Friday, January 11, 2019
I am very glad that Commonweal published this piece by Peter Steinfels ("The PA Grand-Jury Report: Not What It Seems"). The article should be required reading for Catholics and non-Catholics, journalists and citizens. Peter makes, among other things, some of the points I tried to make (but he makes them better) in this post ("Disentangling the Crisis") a few months ago. It's a long read, but -- again -- a must-read nevertheless.
My sense is that many Catholics are reluctant to take issue with reports and news stories about clerical abuse and episcopal cover-ups, for fear of seeming to minimize or excuse the grave wrongs committed by some. This reluctance is understandable. And yet, it is very important that Catholics and others be told the truth and understand what did, and what did not (or, what might not have) happen. Here's a bit, from near the end:
What does the report document? It documents decades of stomach-churning violations of the physical, psychological, and spiritual integrity of children and young people. It documents that many of these atrocities could have been prevented by promptly removing the credibly suspected perpetrators from all priestly roles and ministry. It documents that some, although far from all, of those failures were due to an overriding concern for protecting the reputation of the church and the clergy and a reckless disregard for the safety and well-being of children. It also documents that a good portion of these crimes, perhaps a third or more, only came to the knowledge of church authorities in 2002 or after, when the Dallas Charter mandated automatic removal from ministry. It documents, well before 2002, many conscientious attempts to determine the truth of accusations and prevent any further abuse, often successful though sometimes poorly executed or tragically misinformed. It documents significant differences between dioceses and bishops and time periods in the response to allegation of abuse. It documents major changes in vigilance and response in some dioceses during the 1990s and, as far as the evidence shows, dramatic changes after 2002.
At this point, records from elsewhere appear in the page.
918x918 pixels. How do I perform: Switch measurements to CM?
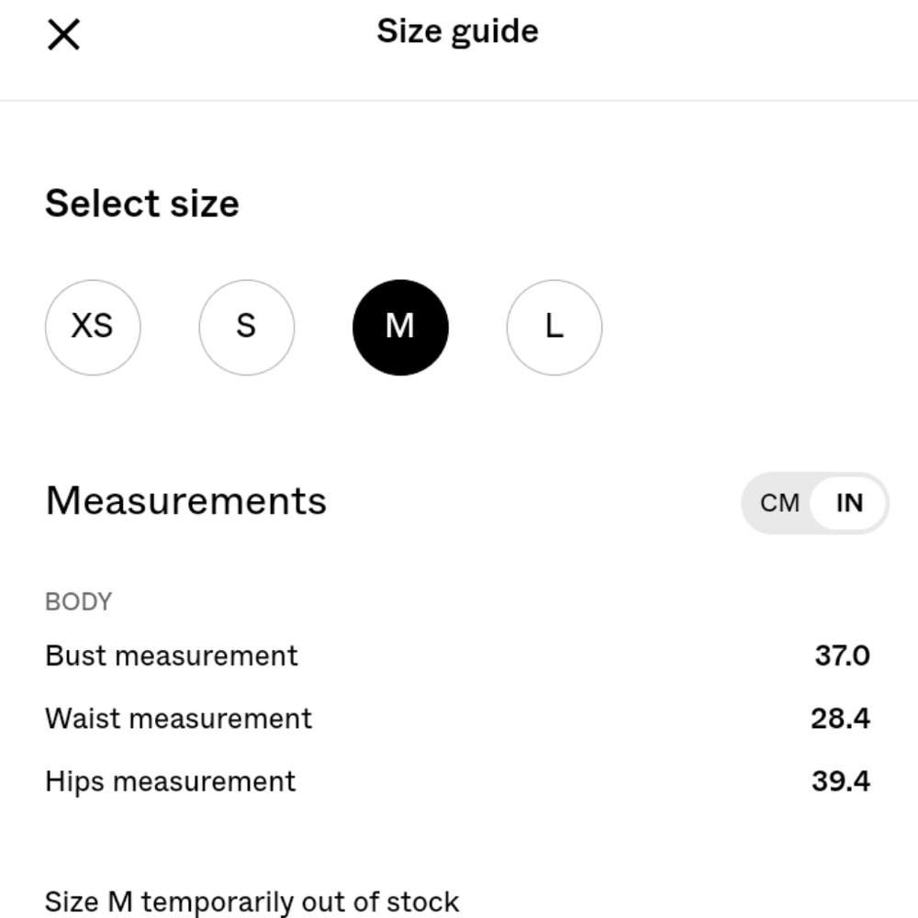[779, 503]
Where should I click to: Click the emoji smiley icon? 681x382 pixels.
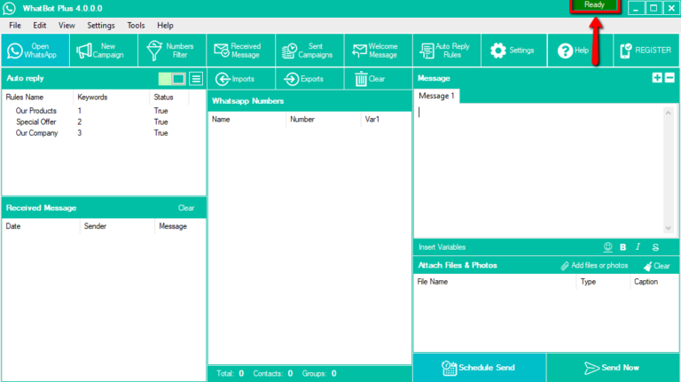[x=607, y=247]
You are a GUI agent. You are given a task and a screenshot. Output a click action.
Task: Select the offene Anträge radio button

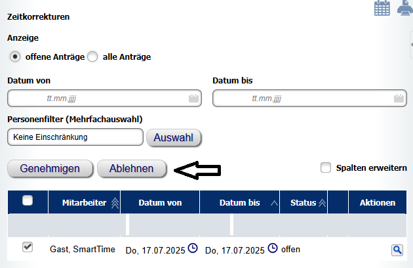coord(15,56)
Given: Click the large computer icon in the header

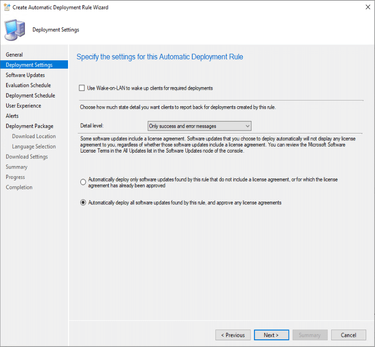Looking at the screenshot, I should [16, 29].
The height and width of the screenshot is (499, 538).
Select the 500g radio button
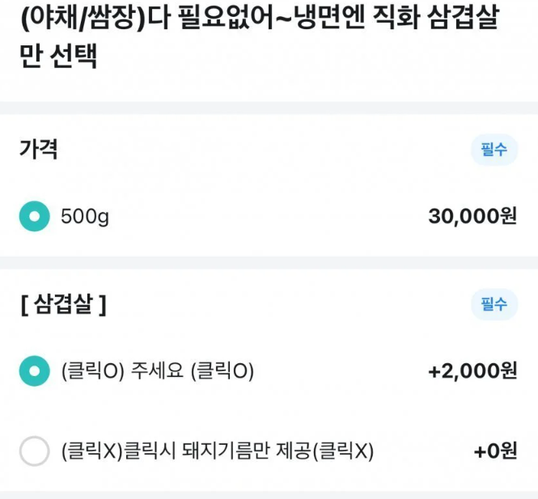(34, 217)
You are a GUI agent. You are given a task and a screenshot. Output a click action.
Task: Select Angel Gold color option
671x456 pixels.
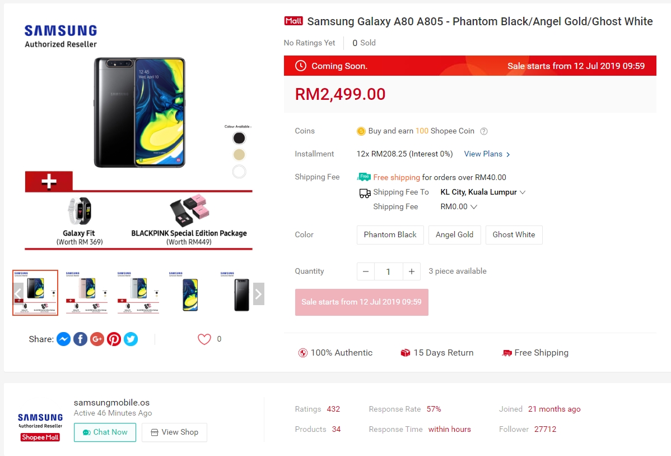(454, 234)
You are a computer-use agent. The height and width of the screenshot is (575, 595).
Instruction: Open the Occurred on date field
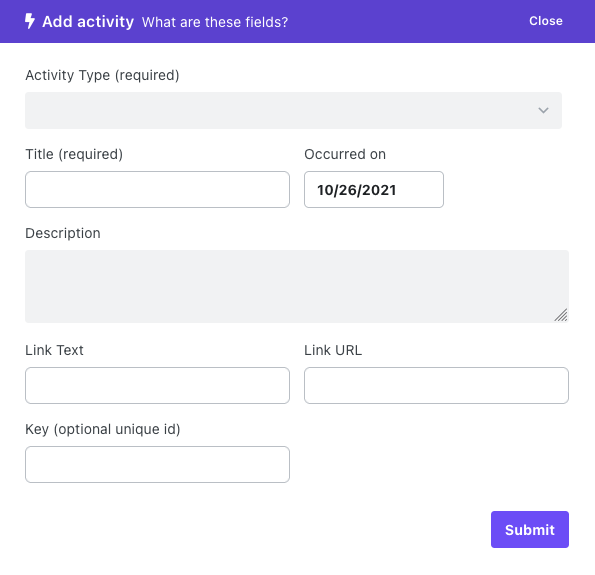374,189
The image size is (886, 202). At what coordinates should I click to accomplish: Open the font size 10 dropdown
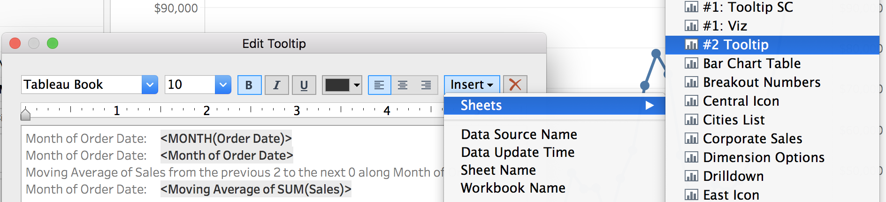(x=223, y=85)
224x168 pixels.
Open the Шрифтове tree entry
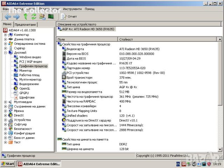coord(27,97)
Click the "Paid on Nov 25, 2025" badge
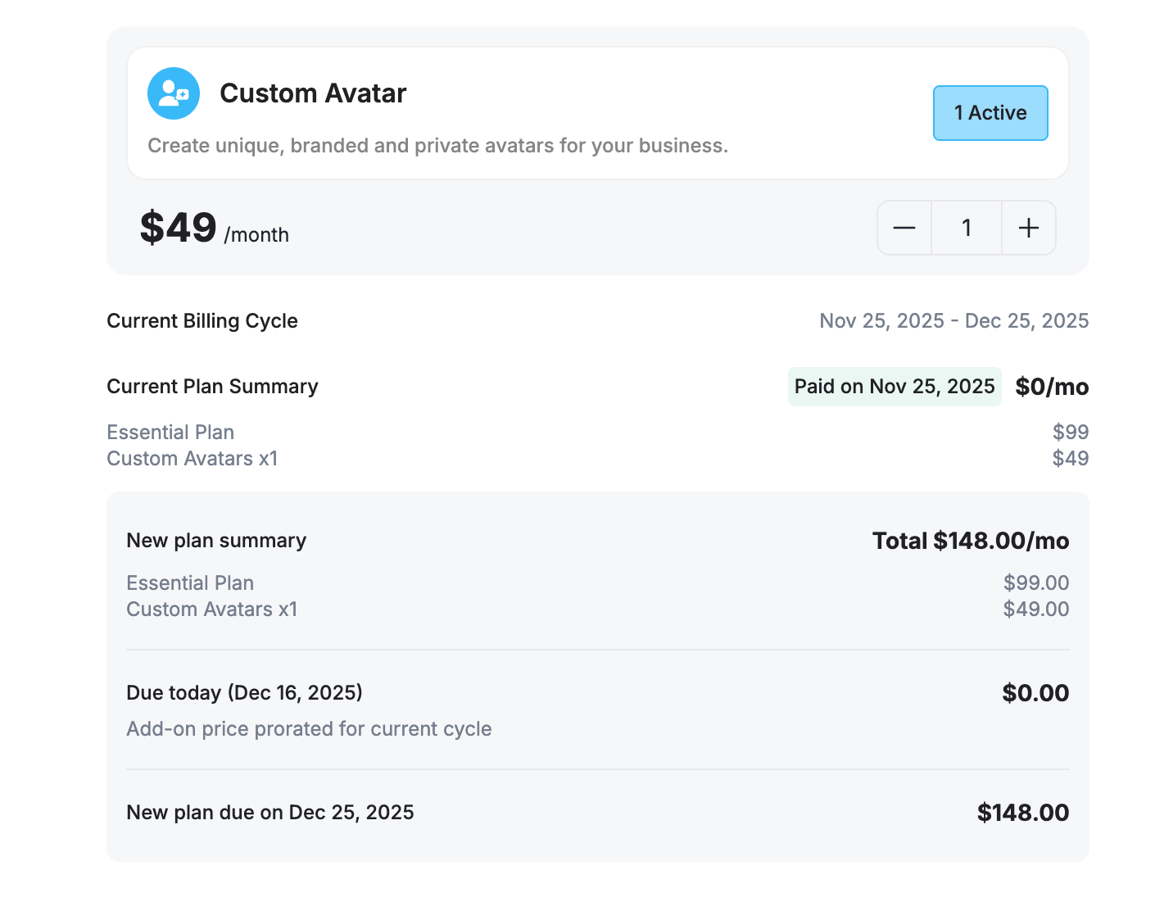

What does the report not document? It does not document the sensational charges contained in its introduction—namely, that over seven decades Catholic authorities, in virtual lockstep, supposedly brushed aside all victims and did absolutely nothing in the face of terrible crimes against boys and girls—except to conceal them. This ugly, indiscriminate, and inflammatory charge, unsubstantiated by the report’s own evidence, to say nothing of the evidence the report ignores, is truly unworthy of a judicial body responsible for impartial justice.
Why the media were so amenable to uncritically echoing this story without investigation, and why Catholics in particular were so eager to seize on it to settle their internal differences, are important topics for further discussion.